By Maria Rocha-Buschel
Local elected officials and community leaders announced $8 million in funding for the East River Blueway Plan last Thursday morning, allocating $1 million for a kayak launch at Stuyvesant Cove Park and $7 million for the creation of Brooklyn Bridge Beach.
City Councilmember Dan Garodnick secured the funding for the kayak and canoe launch at Stuyvesant Cove Park, which stretches from East 18th to 23rd Streets in the East River.
“The Stuyvesant Cove boat launch will give East Siders a new low maintenance way to engage with their waterfront,” Garodnick said. “Paired with the already dynamic Solar One, this area will become one of the more innovative recreational spaces on the East Side.”
City Council matched the $3.5 million in capital funding that the borough president’s office had already raised, securing the $7 million in funding for the Brooklyn Bridge Beach.

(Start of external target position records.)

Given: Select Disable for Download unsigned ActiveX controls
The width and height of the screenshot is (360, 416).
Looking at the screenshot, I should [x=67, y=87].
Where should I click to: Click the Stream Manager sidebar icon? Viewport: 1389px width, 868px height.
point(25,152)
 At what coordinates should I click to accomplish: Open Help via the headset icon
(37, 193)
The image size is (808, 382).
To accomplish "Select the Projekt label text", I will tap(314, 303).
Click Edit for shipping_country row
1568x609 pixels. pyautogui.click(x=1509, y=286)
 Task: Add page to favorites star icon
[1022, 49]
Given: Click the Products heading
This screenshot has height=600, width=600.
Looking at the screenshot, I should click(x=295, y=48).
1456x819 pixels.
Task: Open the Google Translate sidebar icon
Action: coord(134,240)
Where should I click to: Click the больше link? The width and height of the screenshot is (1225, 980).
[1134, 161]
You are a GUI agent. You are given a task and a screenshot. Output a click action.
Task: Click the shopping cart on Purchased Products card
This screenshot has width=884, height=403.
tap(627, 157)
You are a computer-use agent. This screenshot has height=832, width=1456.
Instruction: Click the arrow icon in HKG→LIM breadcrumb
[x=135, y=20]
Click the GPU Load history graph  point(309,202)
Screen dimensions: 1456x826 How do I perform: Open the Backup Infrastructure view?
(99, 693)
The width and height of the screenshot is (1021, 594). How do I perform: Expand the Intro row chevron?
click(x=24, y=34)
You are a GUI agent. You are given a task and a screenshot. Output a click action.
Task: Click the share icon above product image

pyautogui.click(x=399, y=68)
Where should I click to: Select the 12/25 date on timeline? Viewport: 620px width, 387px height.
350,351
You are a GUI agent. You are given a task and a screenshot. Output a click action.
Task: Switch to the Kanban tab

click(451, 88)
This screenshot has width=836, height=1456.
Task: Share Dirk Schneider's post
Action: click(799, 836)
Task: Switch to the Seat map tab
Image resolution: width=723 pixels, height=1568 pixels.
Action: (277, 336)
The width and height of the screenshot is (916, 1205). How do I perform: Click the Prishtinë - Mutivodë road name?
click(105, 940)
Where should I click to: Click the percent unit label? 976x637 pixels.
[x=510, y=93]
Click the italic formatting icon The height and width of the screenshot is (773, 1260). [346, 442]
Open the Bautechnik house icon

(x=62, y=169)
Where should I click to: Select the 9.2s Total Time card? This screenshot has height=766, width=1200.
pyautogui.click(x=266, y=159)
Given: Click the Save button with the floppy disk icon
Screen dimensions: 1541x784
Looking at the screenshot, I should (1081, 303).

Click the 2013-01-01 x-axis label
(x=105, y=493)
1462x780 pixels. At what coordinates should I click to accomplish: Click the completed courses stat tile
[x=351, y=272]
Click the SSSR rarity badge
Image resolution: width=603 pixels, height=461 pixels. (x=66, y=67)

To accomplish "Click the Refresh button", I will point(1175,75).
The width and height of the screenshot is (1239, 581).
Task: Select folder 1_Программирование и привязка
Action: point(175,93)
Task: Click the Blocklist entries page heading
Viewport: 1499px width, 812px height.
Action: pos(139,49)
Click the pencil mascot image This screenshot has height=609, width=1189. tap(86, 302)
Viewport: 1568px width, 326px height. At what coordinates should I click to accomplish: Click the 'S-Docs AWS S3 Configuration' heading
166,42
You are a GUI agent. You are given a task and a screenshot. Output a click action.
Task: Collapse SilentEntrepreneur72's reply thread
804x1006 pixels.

The beach is the first project of the East River Blueway Plan to receive funding since the proposal was developed by Borough President Scott Stringer, Assemblymember Brian Kavanagh and WXY architecture + urban design earlier this year.
Stringer said that the funds raised would be used as a down payment to develop the 11,000 s/f of space under the Brooklyn Bridge, but he said that there is still no estimate on the project’s cost or a timeline for when it will be completed, although he hinted that the project would receive more funding for storm prevention. “There’s also $15 billion from the federal government to deal with damage from Sandy and protect our city from the next surge,” he said.
City Council Speaker Christine Quinn joined Stringer and other elected officials for the announcement, and emphasized the importance of using the waterfront to the city’s advantage.
“The project is important for storm protection and this is a big step in the continued efforts to revitalize the waterfront,” said Quinn.
In addition to the kayak and canoe launch proposed for Stuyvesant Cove Park, the Brooklyn Bridge Beach will have boating available as well, in addition to fishing piers, concession stands and terraced seating.
The beach will be protected from future storms through salt marsh planters and wetlands, as well as stone ripraps and wave attenuation walls to absorb the impact energy of waves.